Sunday, February 19, 2017

You Must Go Home Again: The Barrowfields by Phillip Lewis

"O brothers, like our fathers in their time, we are burning, burning burning in the night." --Thomas Wolfe

Phillip Lewis's debut novel The Barrowfields is a remarkable story, beautifully written and wise. Henry's journey resonates with self-recognition and affirms that going home can open the path to the future.

The language is lush with a penchant for rarefied words, a nod to Thomas Wolfe's poetic and verbose style, and the novel is imbued with vivid descriptions and cinematic scenes.

The protagonist Henry Aster narrates the story of his family, beginning with the first settlers in Old Buckham. Settled deep in 'the belly' of the Appalachian Mountains of North Carolina, "a town of ghosts and superstitions," and populated by under a thousand people, 'everyone else lived in the hills beyond.' His grandparents survived on little but were content.

Input data -
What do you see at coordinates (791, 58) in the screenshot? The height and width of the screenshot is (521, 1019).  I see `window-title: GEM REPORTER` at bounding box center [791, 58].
--
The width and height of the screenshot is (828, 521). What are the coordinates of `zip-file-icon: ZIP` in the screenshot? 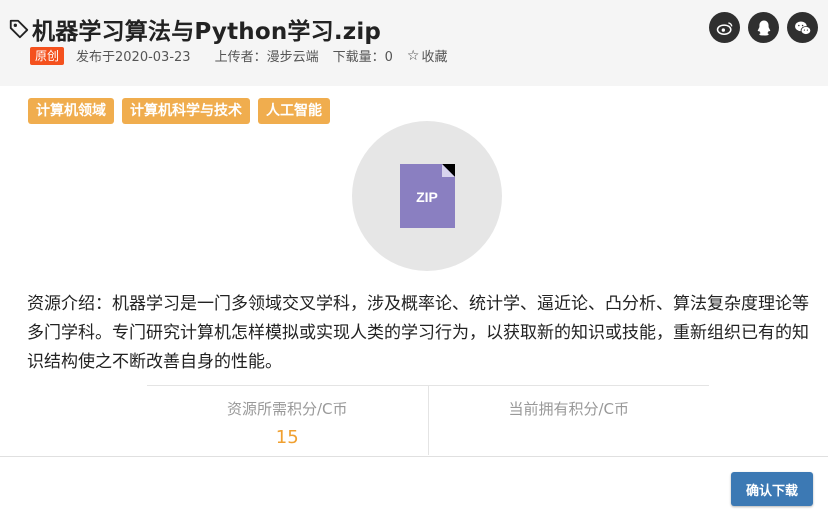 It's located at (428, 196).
* * *
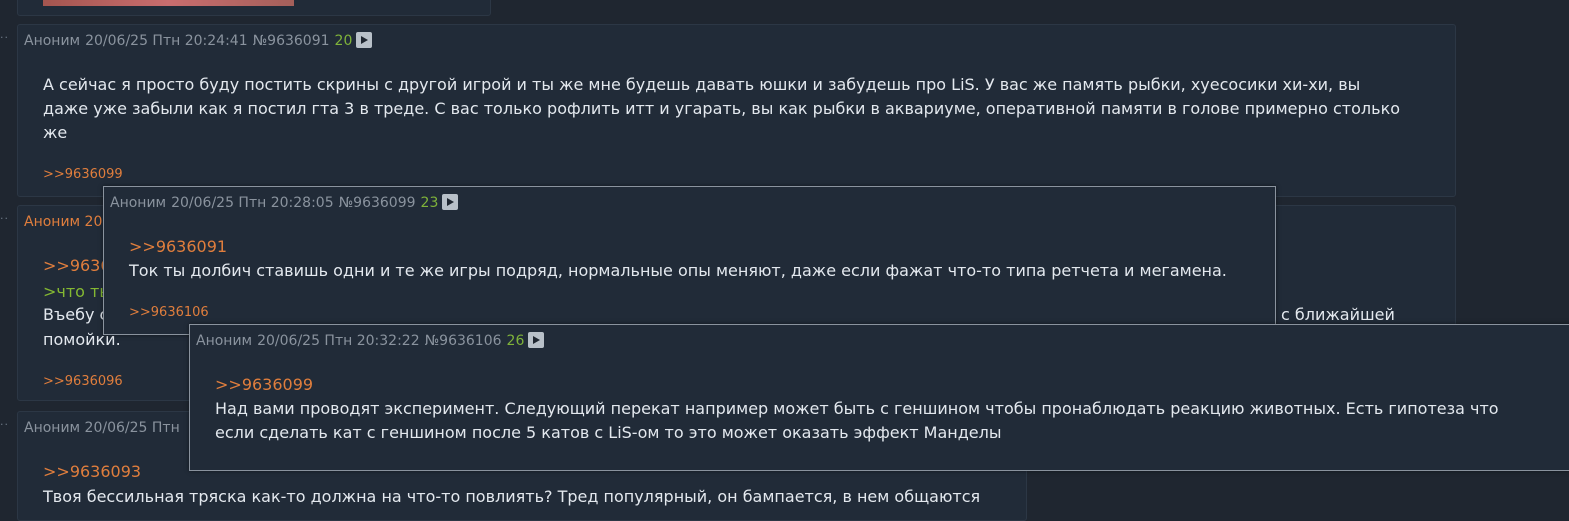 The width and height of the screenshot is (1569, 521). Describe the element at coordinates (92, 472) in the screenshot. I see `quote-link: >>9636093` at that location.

Task list -
1 - According to the review of The Barrowfields, who narrates the story?
2 - For each statement, say whether it agrees with the review of The Barrowfields, and quote the words from the review that decide it. (a) The review calls The Barrowfields Phillip Lewis's debut novel. (b) Old Buckham was home to more than a thousand people. (c) Henry's grandparents lived on little and were content.
3 - Pick up the review of The Barrowfields after its final sentence and continue it.
The listing above stands apart from the review of The Barrowfields.

Answers for each item -
1 - The protagonist, Henry Aster, narrates it.

2 -
(a) Yes: "Phillip Lewis's debut novel The Barrowfields"
(b) No: "populated by under a thousand people"
(c) Yes: "His grandparents survived on little but were content."

3 -
Henry's father was considered "awful queer," a bookish boy who idolized Thomas Wolf. University provided an escape and brought him a love of Poe and Faulkner. After graduation he teaches while writing, winning early acclaim before faltering. He wants to write the great American novel--to prove his worth. Then he is called back home to care for his failing mother. The family moves into an abandoned mansion on a hill, a 'macabre' house with dark corners, haunted by ghosts. A lawyer by day, at night he retreats into a cubbyhole room to struggle with his unmanageable novel and his growing alcoholism.

"Aster's work, for all its brilliance, is impenetrable."

Henry had idolized his dad; they shared a love of books and music. But he and his sister Threnody watch their father retreat from the world until he is a 'ghost.' They pledged to always be there for the other. After the tragic death of a new sibling, their father succumbs to despair and deserts his family.

Henry leaves Old Buckram for university and law school. He falls in love with Story, a conflicted girl with her own father issues and a fear of intimacy. As he supports Story in her search for her father, returning to her home town of Lot's Folly, Henry realizes that he also must go home again and confront his past, and face the sister he abandoned.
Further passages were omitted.